Entretanto chegou a enfermeira Fátima Avelar. Nunca hei de esquecer o seu olhar doce e terno que transmitia tudo aquilo que eu precisava naquele momento.
A parteira havia feito um serão de TV e ameixas passadas que a puseram na casa de banho a cada cinco minutos. De cada vez que saía da casa de banho dizia me: Aí que esse rapaz quando nascer eu borro me aqui toda. Eu respondia: É uma menina!! Ao que ela logo dizia: coitadinha, mais uma para passar pelo que estás passando. Eu ria me. E ela dizia: oh rapariga como ainda te consegues rir nesta hora? E olhava para a enfermeira Fátima a piscar o olho.
Eu ria me e sorria e hoje sei o quão melhor foi aquele parto aqui nas Flores. Livre das "amarras" de um aparelho de batimentos cardíacos que noutro parto tive.

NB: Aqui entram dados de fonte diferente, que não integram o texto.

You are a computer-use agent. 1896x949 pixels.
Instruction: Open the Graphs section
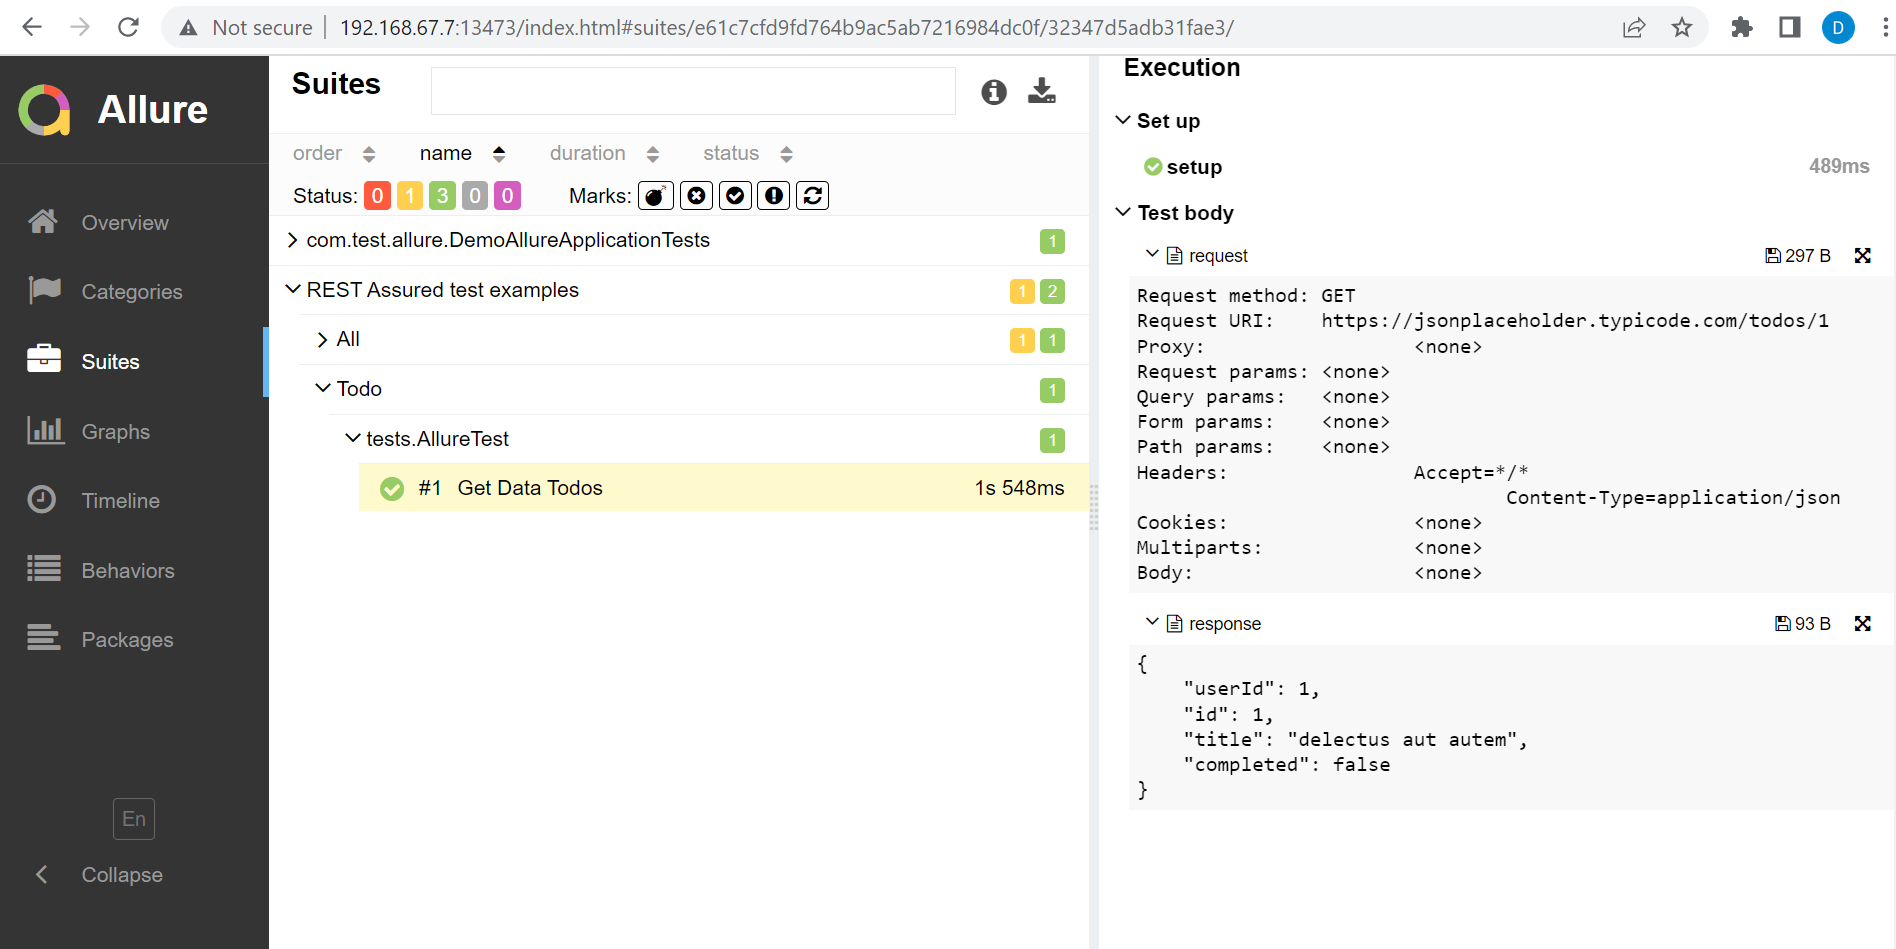(114, 431)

Aqui estive sempre sentada, de pé, agachada, conforme a minha natureza e o meu estado impunha.
A meio dessa aflição surgiu também a fome de grávida que não jantou. Viro me e digo: Estou cheia de fome. - Agora não podes comer querida.
Fomos quatro mulheres heroínas naquela sala de parto improvisada. A enf. Fátima segurou-me a mão, anafou-me a testa e deu me animo. A parteira deu todas as dicas certas, poupando-me a esforços desnecessários... Não sei se foi mais que isso, mas só me lembro de fazer força três vezes e a minha linda menina Helena veio ao mundo já na madrugada do dia 24 de dezembro. A enfermeira Fátima vestiu a enternecida como se de "o menino Jesus" se tratasse. A parteira Telma elogiou-me desajeitadamente, afinal era uma mulher que não se dava a essas lamechices.
Fui a pé para o quarto e mal me deitei veio o Sr. António. Trazia um tabuleiro com uma sandes de marmelada e um café Pensal que me souberam como a vida.
No dia seguinte também tive a visita dos "reis magos" desde a família, amigos, professora Lúcia, o Sr. Padre. Coisa que não acontece quando é um parto fora da nossa ilha. Fui muito bem tratada no nosso centro de saúde.
Sou eternamente reconhecida ao trabalho desses profissionais, especialmente a parteira Telma que infelizmente já não está entre nós. Há histórias felizes na nossa ilha e esta é uma delas.
Nascida a 08 de maio de 1979, natural de Santa Cruz das Flores, fez ensino primário na freguesia de Ponta Delgada, ilha das Flores onde residiu durante a sua infância e juventude. Concluiu o ensino secundário na Escola Básica e Secundária da ilha das Flores. Foi subdiretora do Jornal As Flores entre o período de 2006 e 2007, assumindo depois o cargo de diretora do mesmo jornal entre o período de 2008 a 2012.
Atualmente é assistente técnica no Município de Santa Cruz das Flores, mediadora de seguros, colaboradora no jornal digital 9idazoresnews e correspondente da RTP/Açores.